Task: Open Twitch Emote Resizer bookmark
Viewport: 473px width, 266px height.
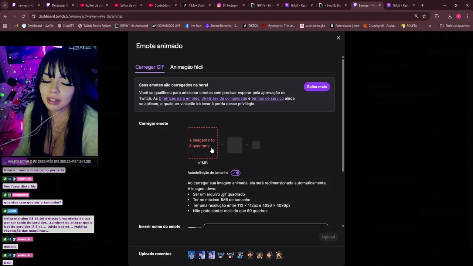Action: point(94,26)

==

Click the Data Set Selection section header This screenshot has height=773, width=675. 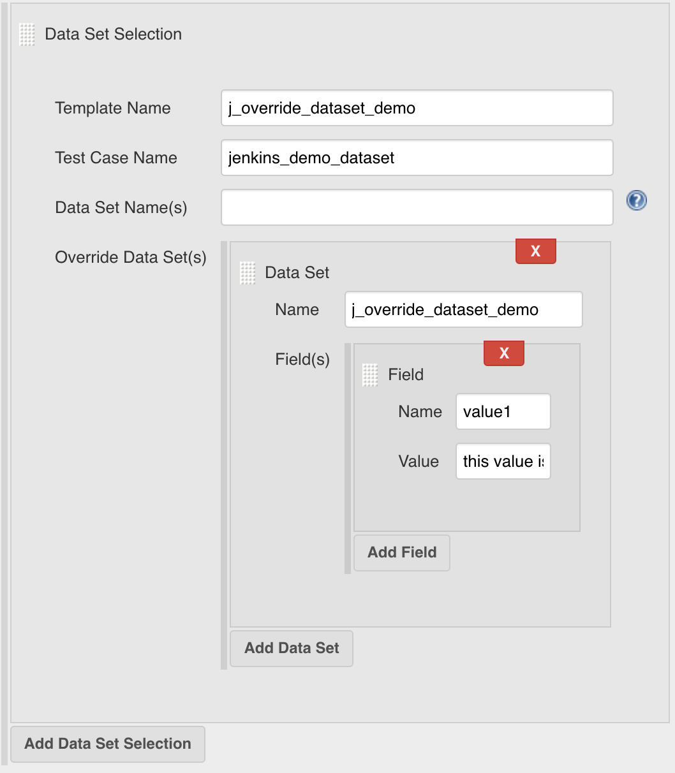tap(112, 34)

---

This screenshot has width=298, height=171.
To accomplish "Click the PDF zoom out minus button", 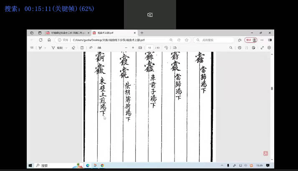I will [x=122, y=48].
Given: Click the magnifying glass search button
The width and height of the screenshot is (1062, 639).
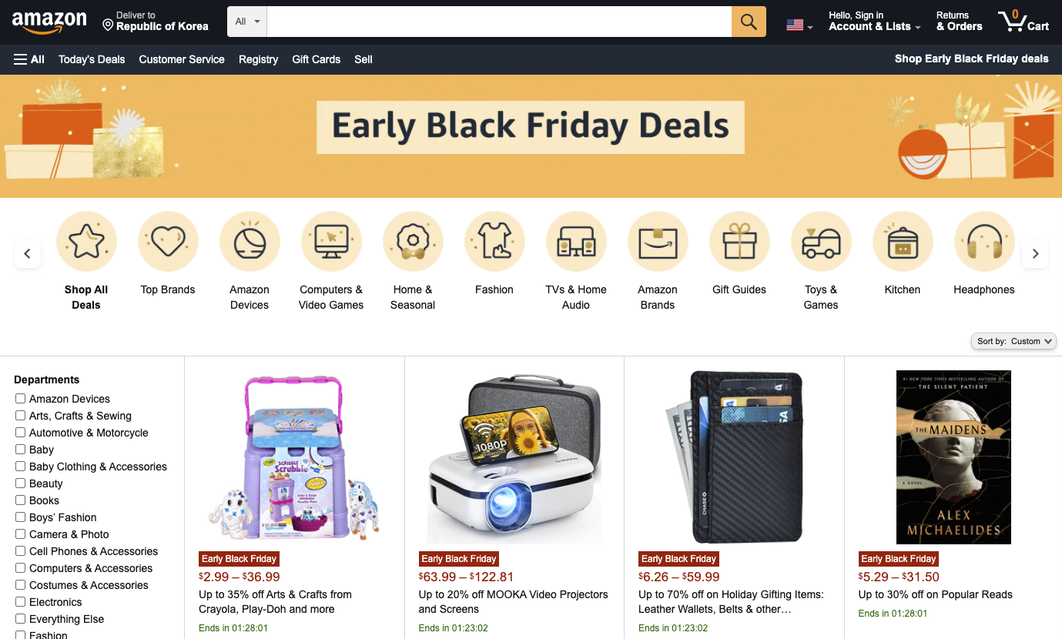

**Exercise goal**
From the entries above, restate word for word the lines from the line containing "Given: Click the" to the line containing "The width and", both ends included, and nothing more.

**Answer for this exercise**
Given: Click the magnifying glass search button
The width and height of the screenshot is (1062, 639).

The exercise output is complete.